Locate every line in the material below that has the word "computer". Copy each of those lines.

__The data__.

□ □ □ □

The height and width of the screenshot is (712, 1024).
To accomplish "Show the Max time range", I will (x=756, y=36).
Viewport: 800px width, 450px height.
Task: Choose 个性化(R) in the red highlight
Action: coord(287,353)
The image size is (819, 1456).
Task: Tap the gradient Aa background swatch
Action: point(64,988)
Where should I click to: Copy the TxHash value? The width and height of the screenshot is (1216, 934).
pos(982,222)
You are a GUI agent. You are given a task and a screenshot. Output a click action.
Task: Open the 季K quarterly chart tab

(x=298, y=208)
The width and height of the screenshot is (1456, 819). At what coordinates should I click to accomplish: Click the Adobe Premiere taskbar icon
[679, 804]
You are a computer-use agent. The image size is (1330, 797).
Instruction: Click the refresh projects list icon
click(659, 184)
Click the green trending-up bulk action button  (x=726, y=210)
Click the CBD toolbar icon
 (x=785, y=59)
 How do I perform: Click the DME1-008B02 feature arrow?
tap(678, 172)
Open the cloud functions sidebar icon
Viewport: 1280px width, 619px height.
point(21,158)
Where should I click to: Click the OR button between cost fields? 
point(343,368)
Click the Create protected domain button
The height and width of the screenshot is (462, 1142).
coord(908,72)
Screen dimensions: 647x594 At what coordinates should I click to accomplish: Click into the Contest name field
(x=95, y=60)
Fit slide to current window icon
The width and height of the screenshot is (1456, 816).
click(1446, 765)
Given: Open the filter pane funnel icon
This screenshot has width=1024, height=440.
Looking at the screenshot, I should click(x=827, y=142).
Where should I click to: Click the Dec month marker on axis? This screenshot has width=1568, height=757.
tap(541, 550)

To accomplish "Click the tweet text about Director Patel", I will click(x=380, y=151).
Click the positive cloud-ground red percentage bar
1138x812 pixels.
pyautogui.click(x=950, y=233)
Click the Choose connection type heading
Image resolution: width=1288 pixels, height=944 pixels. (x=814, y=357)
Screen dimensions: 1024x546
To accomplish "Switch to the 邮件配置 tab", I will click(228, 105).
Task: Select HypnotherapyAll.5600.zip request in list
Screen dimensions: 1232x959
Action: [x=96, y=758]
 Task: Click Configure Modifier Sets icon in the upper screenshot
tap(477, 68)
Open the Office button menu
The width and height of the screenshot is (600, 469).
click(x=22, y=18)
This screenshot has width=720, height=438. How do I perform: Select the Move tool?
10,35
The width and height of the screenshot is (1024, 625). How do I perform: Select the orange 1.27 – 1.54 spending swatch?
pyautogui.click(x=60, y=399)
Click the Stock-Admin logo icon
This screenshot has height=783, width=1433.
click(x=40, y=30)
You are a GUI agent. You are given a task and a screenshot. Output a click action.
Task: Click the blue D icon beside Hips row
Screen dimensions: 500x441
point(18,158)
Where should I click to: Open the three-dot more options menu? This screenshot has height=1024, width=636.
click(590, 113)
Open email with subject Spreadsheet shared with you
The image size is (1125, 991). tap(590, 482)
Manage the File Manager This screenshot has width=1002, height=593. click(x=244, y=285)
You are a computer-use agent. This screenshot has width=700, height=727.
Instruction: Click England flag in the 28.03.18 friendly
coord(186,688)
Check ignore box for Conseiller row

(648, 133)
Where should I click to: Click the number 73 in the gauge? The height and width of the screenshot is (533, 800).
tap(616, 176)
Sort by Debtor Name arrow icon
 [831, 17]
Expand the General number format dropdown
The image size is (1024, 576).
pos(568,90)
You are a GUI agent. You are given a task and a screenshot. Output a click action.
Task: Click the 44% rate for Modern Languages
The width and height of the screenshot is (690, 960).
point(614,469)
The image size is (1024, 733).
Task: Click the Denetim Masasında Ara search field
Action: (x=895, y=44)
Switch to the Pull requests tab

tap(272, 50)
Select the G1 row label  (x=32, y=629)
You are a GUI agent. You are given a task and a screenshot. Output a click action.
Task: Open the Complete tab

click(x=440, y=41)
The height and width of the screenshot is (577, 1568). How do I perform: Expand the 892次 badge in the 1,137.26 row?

□ □ □ □

__Exercise response__.
You are a computer-use agent. The image size is (1330, 797).
You are a computer-use agent. This screenshot has width=700, height=727.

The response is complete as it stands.